- What the exercise asks -
Copy out, character for character, the rows between the line containing "The width and height of the screenshot is (1871, 824)." and the line containing "I will coord(544,638).", inclusive.

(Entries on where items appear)
━━━━

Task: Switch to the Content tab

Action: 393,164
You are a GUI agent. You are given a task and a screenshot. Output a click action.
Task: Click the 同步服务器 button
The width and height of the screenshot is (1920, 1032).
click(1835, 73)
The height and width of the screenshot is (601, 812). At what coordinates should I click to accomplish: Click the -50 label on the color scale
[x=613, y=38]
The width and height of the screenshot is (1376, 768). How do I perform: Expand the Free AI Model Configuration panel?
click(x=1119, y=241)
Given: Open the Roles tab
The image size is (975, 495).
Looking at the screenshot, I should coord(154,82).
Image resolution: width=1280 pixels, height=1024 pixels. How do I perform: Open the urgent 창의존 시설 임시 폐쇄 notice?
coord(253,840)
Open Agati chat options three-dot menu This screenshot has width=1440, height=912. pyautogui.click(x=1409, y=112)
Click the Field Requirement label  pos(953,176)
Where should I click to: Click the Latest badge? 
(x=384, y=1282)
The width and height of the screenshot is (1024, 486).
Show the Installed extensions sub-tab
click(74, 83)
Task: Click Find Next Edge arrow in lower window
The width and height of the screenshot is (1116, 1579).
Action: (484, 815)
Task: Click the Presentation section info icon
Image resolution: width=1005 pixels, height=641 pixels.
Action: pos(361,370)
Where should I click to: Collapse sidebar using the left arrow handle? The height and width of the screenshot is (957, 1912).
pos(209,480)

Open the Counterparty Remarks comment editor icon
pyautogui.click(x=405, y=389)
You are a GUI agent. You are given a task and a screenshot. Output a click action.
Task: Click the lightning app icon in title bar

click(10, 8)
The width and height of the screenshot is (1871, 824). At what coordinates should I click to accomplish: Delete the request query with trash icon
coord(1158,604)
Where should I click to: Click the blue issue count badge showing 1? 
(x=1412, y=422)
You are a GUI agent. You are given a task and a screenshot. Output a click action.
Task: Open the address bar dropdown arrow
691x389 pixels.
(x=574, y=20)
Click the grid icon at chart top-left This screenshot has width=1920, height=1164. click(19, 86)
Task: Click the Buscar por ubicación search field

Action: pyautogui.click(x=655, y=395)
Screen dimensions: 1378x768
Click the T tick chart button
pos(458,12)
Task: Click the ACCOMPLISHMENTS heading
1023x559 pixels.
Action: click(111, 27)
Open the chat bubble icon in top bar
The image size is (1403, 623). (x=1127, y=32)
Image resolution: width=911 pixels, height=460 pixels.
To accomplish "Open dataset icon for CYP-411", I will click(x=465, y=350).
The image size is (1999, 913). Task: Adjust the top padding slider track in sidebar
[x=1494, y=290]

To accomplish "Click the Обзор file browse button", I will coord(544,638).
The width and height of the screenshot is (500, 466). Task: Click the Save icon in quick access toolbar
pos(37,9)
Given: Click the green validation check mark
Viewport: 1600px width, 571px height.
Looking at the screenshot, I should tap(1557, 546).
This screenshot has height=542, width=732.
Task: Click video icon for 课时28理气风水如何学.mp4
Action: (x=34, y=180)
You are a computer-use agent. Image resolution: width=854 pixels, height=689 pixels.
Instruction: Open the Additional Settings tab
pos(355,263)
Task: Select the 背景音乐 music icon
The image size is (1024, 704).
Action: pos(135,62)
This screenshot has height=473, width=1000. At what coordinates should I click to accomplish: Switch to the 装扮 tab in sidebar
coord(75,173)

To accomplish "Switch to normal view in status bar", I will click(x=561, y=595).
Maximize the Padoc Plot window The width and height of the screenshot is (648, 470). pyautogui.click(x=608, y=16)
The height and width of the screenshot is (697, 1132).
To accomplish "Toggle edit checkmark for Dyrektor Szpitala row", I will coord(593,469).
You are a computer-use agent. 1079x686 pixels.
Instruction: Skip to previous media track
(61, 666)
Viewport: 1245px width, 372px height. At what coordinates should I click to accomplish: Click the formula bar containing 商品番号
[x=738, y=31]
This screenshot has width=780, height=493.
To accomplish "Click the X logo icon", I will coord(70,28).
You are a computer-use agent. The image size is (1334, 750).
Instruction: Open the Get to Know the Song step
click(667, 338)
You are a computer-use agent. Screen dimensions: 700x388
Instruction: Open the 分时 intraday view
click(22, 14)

━━━━

- Answer to the task -
The width and height of the screenshot is (1871, 824). At what coordinates should I click to accomplish: Delete the request query with trash icon
coord(1158,604)
Where should I click to: Click the blue issue count badge showing 1? 
(x=1412, y=422)
You are a GUI agent. You are given a task and a screenshot. Output a click action.
Task: Open the address bar dropdown arrow
691x389 pixels.
(x=574, y=20)
Click the grid icon at chart top-left This screenshot has width=1920, height=1164. click(19, 86)
Task: Click the Buscar por ubicación search field

Action: pyautogui.click(x=655, y=395)
Screen dimensions: 1378x768
Click the T tick chart button
pos(458,12)
Task: Click the ACCOMPLISHMENTS heading
1023x559 pixels.
Action: click(111, 27)
Open the chat bubble icon in top bar
The image size is (1403, 623). (x=1127, y=32)
Image resolution: width=911 pixels, height=460 pixels.
To accomplish "Open dataset icon for CYP-411", I will click(x=465, y=350).
The image size is (1999, 913). Task: Adjust the top padding slider track in sidebar
[x=1494, y=290]

To accomplish "Click the Обзор file browse button", I will coord(544,638).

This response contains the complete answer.